Let's talk about Twisted (sorry couldn't resist WAT video reference). I remember for years searching for parallel libraries to parse exotic protocols. Regular Python library is there, but no, can't use that, sorry. Gotta go find or write one that returns Deferreds. You add a single Twisted module in your code, good luck! -- it ripples all the way to the top through your API and you are doomed being locked into the Twisted world forever.
When gevent and eventlet came around it was like a breath of fresh air. This is what sane concurrent IO looks like in Python:
http://eventlet.net/doc/examples.html
My fear is that many will just say fuck it, I'll just use Go/Rust/Erlang for IO bound concurrent problems.
It is nice having a benevolent dictator, except when he goes a little crazy, then dictatorship doesn't sounds so much fun anymore.
In the case of async I'm glad to see a from scratch implementation for the standard library. It's a weird area that necessitates some constructions that there is no really standard Python style for. You only need to look at Twisted and e.g. its method chaining to realize this stuff would need a thorough sanity rework before it ever became standard anyway.
Also, most other implementations take the approach of building their own little world. This is definitely true of Twisted. You write code for Twisted, not for Python. Gevent at least doesn't suffer from this.
If it were integrated with Python, there would be no monkeypatching, no special magic, it would be just how things work. That said, I'm not at all surprised that Guido doesn't favor a coroutine-based solution; his opposition to general coroutines is as famous as his opposition to anonymous functions. (to clarify: I don't think the @coroutine decorator creates "real" coroutines, any more than generators were already coroutines)
Do you think this would be relevant if greenlets were adopted as a part of Python?
Worried about monkey-patching? Then only monkey-patch the parts you need to be asynchronous. Worried about magic that you don't understand? Have a look at the code; the magic is actually pretty straightforward after you've paid a little attention to the man behind the curtain.
If you're interested in async stuff for Python, I urge you to have a look at Eventlet or Gevent.
>Yes it has nice features such can replace the reactor/hub thing. Has futures/promises/deferreds. That has all been done before in Twisted.
Yeah but - this will be in stdlib. And I think the hope is one-event-loop-to-rule-them-all will let the various frameworks play nice with each other. For instance - Glyph just mentioned to me that he doesn't use IPython any more to work on Twisted code because IPython now has a Tornado event loop which can conflict with the Twisted code he's playing with...
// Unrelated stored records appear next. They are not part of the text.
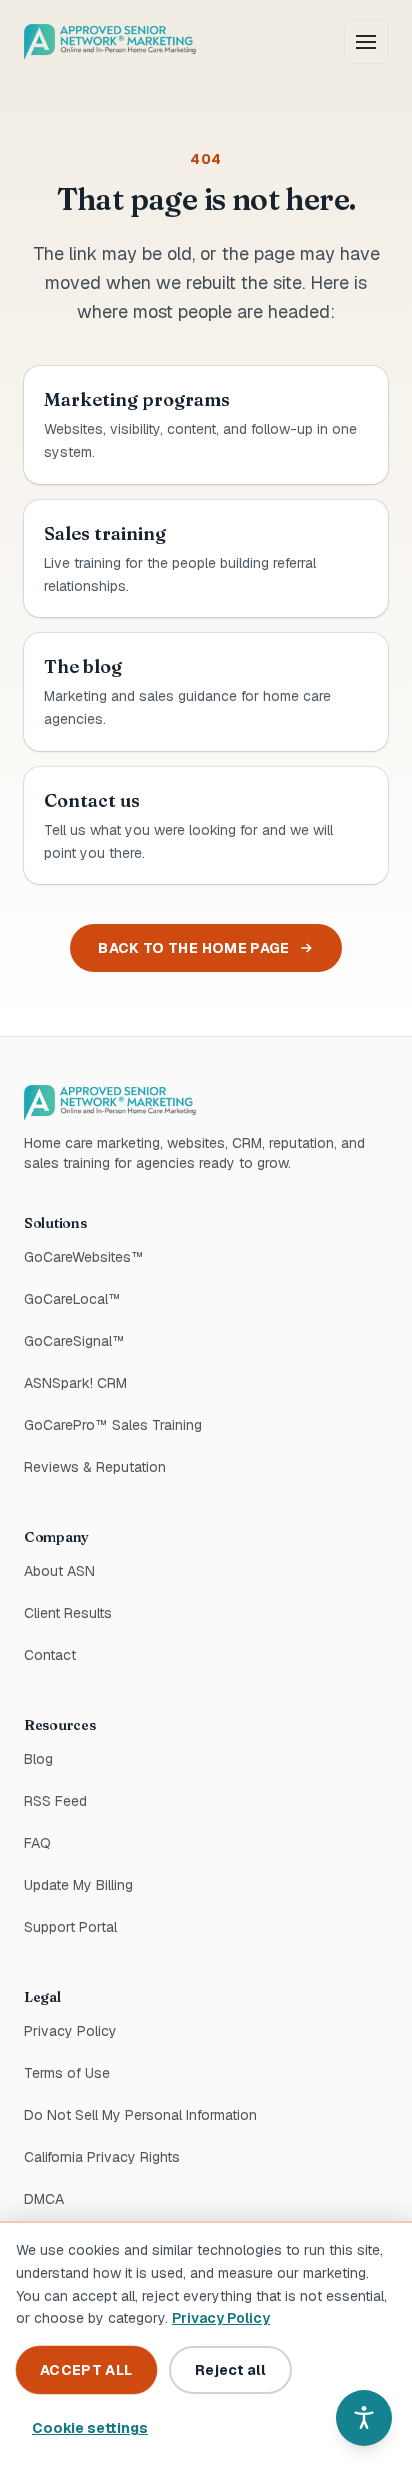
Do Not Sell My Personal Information (140, 2115)
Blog (38, 1759)
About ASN (59, 1571)
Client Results (68, 1613)
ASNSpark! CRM (75, 1383)
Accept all (86, 2370)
I don't think the hope is that this will be better than twisted or gevent in terms of implementation (obviously the API will be nicer than twisted given Python 3) just that it will be the standard by virtue of being in stdlib.
All the above frameworks will be ported to this and become interoperable - in a similar way to how wsgi works for the web.
Stack-based solutions like gevent, eventlet get screwed over by this.
http://www.tornadoweb.org/en/branch2.3/gen.html
From there, I made a wrapper to wrap potentially blocking logic in threads so I could have code that isn't async/non-blocking behave like it was.
I wasn't a fan of stdlib async until reading these slides.
If you are a fan of this API, try Twisted
Discussions quickly turn theoretical and academic. "But you don't know when your green threads will switch, man, so I'll add yields in there for you". Yes, and then also make sure there is a complete universe of libraries.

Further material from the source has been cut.